Alguém disse que "Jesus Built My Hot Rod" (do Ministry) é a "Ace of Base" (do Motorhead) dos anos 90. É gente cuja memória musical se estende no máximo aos últimos 15 anos.
Como a minha vai um pouco mais longe, acho que "Jesus Built My Hot Rod" é a "Highway Star" (do Deep Purple) dos anos 90. Não que essas três músicas sejam iguais. Mas a sensação das três é a mesma.
Foi o que ocorreu aos meus cambaleantes neurônios na véspera do feriado: algumas sensações provenientes da música têm vida própria. Entra ano, sai ano, elas estão por aí, encarnando em uma canção ali ou em uma batida acolá. Considerações teosóficas de almanaque de quem abre a oitava latinha.
Se isso é verdade, então você deve acreditar que existem um monte de sensações musicais diferentes voando por aí. Tem música para rir, para chorar, para transar, para pensar, para filosofar. Tem música para quase tudo. E tem um tipo de música para ter pensamentos negros e ficar com o coração cheio de sentimentos sórdidos e desesperançados -e apreciar a sensação. É uma invenção do rock. Claro que sempre houve músicas tristes, ou depressivas, ou melancólicas. E tem, claro, o blues.
Mas foi com o rock, e especificamente dos anos 60 para cá, que começou a se refinar essa categoria de "dark music". O engraçado é que esse tipo de música ultrapassa as barreiras dos estilos. Tem um certo tipo de sensibilidade perversa que você encontra em todos os lugares através das últimas duas ou três décadas.
Sendo bem mais preciso: o Black Sabbath, o Bauhaus e o Nine Inch Nails são a mesma banda. Uma banda para quem aprecia se entreter com pensamentos pesados. Para quem é obcecado com carne e sangue, com monstros, bizarrias, cemitérios, tortura, solidão, maldade.
Claro, é muito fácil e comum ficar de saco cheio com a futilidade intrínseca da existência e encasquetar com questões profundas -tipo "Qual é o significado disso tudo?". Ainda mais quando você está, ou pelo menos se sente, à parte de toda essa correria sem sentido que a maioria das pessoas costuma chamar de "vida".
A maioria das pessoas ignora ou prefere ignorar essas questões complicadas e, pensando bem, meio deprimentes. É perfeitamente defensável ignorar os macrobodes e nos concentrar nas minúcias, ao som de Madonna, Bob Marley, Van Halen, Oasis.

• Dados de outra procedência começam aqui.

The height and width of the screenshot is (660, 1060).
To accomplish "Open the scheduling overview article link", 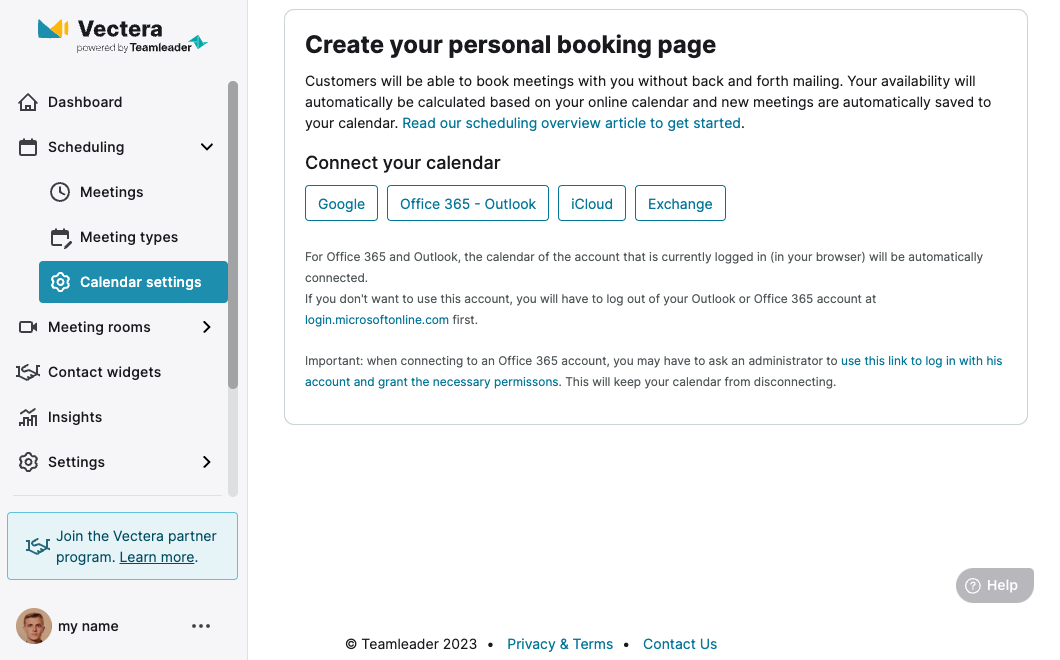I will (x=571, y=123).
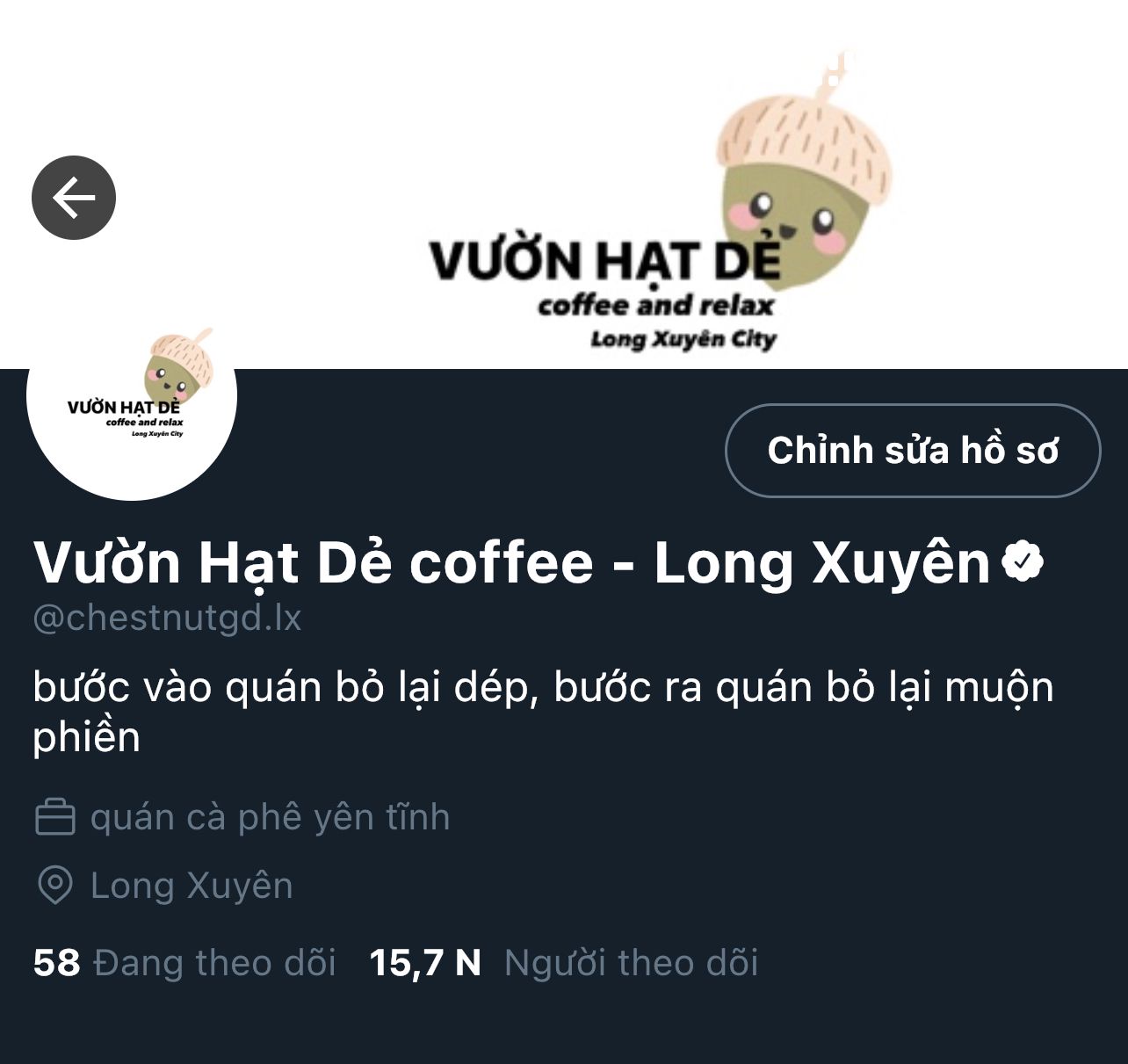Select the @chestnutgd.lx handle

tap(167, 619)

Mas tem gente que reage ao contrário. Gente para quem quanto mais escuro for o poço maior a vontade de pular. São para essas pessoas que tocavam o Black Sabbath, o Bauhaus, o Nine Inch Nails. Cada um com sensibilidade, formação, senso de humor e características circenses bem diferentes.
Como muita gente gosta deste tipo de música, acabaram aparecendo subgêneros inteiros. Cada um com suas regras, estilos, tribalismos. Mas na essência, o heavy metal é o death metal, que é o rock gótico, que é o som industrial tipo EBM. E o Nine Inch Nails é tudo isso ao mesmo tempo. A banda certa, na hora certa.
E enquanto existirem caras bodeados, enfiados em seus quartos e sonhando com o apocalipse -com o êxtase que seria mandar essa tralha toda para o inferno- este tipo de música vai continuar existindo. Sorte do Nine Inch Nails.